Structure of the repository

For either of the models, there is a separate folder in the repository, each containing detailed information on reproducing the results as shown in the report as well as the trained weights.

  • Improved UNet: Contains the code for the improved U-Net. This is one of the models newly adapted to the task of drainage pipe detection.
  • TransUNet: Contains the code for the TransUNet. This is the other model newly adapted to the task of drainage pipe detection.
  • UNet-Tile: Contains the code for the UNet-Tile model. This is the baseline model used to compare the newly introduced models to. Please note, that the code in this folder is mainly the baseline code as provided by the authors of the original paper and only the notebook was created to create a comparable evaluation for all models.
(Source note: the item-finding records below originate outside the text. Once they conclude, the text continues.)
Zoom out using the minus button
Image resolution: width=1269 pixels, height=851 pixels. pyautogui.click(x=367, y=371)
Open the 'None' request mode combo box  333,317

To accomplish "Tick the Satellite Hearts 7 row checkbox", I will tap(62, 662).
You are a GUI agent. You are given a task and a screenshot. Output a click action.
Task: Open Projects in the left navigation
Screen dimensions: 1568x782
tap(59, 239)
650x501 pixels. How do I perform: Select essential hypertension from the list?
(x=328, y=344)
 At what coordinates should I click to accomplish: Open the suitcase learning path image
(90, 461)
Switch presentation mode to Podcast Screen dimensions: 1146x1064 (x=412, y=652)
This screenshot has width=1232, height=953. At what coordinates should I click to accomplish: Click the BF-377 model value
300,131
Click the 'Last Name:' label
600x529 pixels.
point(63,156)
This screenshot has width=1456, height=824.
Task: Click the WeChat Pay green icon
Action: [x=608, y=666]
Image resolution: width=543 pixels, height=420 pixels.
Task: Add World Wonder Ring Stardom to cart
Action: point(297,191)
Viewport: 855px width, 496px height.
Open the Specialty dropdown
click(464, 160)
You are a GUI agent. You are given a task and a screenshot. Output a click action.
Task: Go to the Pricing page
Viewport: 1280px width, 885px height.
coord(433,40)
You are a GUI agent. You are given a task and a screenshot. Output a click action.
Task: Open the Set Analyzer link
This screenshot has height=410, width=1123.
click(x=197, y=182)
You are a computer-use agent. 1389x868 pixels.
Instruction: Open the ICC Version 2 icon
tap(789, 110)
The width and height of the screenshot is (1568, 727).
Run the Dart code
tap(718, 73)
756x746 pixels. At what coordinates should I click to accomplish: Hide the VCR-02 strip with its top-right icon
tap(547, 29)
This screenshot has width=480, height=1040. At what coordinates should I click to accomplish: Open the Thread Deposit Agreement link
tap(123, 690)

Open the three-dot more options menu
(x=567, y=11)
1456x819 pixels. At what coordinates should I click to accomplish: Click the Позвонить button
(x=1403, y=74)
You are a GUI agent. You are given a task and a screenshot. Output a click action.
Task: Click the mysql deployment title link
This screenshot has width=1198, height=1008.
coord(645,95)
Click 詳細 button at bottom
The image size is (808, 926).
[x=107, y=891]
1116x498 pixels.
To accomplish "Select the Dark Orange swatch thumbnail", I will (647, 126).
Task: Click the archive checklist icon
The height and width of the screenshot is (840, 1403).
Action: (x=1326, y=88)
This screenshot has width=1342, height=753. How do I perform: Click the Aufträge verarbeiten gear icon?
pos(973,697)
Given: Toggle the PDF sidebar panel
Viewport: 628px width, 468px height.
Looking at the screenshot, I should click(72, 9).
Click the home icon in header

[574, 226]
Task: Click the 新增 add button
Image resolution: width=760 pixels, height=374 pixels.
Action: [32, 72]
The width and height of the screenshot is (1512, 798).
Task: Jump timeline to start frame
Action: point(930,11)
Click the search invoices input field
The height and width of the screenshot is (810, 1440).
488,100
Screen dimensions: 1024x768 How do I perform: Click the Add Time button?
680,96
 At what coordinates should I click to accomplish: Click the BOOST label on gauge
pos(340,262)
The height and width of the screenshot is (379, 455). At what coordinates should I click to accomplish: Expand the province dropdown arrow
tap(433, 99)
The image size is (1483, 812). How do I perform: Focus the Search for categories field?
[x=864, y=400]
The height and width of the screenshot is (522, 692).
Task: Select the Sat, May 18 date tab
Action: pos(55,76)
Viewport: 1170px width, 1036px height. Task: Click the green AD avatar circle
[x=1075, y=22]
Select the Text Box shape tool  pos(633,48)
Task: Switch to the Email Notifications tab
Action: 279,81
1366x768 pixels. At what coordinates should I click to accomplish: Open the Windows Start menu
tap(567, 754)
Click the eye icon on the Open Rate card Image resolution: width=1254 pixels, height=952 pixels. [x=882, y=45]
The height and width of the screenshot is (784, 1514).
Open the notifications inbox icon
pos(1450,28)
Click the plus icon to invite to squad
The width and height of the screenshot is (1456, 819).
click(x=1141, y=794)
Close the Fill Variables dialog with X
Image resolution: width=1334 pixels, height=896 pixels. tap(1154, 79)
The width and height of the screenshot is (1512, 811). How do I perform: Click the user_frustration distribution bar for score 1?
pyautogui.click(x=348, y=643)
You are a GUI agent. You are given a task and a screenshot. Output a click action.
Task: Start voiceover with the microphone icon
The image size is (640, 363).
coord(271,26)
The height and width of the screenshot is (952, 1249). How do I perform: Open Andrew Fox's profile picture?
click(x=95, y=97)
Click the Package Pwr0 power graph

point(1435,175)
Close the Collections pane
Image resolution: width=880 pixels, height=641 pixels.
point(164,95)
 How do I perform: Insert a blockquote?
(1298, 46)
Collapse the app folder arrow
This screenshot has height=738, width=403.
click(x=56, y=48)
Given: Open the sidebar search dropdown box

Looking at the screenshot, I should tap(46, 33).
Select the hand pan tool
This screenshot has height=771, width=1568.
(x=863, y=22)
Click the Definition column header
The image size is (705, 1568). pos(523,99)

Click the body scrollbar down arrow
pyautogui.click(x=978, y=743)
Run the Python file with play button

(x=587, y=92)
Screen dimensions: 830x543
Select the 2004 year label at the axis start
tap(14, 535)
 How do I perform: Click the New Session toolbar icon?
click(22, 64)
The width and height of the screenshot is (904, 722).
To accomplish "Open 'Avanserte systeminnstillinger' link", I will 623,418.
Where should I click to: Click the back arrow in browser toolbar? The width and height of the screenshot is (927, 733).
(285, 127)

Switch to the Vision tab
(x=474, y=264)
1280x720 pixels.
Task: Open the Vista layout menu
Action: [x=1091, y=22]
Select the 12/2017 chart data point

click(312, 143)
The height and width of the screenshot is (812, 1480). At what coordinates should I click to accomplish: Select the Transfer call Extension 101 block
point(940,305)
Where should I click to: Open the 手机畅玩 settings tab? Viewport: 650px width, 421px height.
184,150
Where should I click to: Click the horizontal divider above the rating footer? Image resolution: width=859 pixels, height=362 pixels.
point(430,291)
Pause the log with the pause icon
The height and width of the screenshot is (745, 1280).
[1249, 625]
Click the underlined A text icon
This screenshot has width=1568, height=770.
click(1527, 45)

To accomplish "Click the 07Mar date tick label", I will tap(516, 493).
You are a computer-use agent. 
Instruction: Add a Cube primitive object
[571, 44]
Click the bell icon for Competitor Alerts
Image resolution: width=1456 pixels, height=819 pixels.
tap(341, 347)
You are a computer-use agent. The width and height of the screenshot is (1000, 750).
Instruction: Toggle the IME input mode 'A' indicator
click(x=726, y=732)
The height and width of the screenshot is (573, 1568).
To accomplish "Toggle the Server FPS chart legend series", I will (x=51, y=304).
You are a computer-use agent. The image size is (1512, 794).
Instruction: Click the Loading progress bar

The original code is introduced in this project.

Data

The data used for this project is stored in a Google Drive, as provided in the UNet-Tile project.

Weights

The weights of pre-trained models are stored within each individual folder.

This work is funded by the European Research Council (ERC) through the ERC-2017-STG BigEarth Project under Grant 759764 and by the German Ministry for Education and Research as BIFOLD - Berlin Institute for the Foundations of Learning and Data (01IS18025A).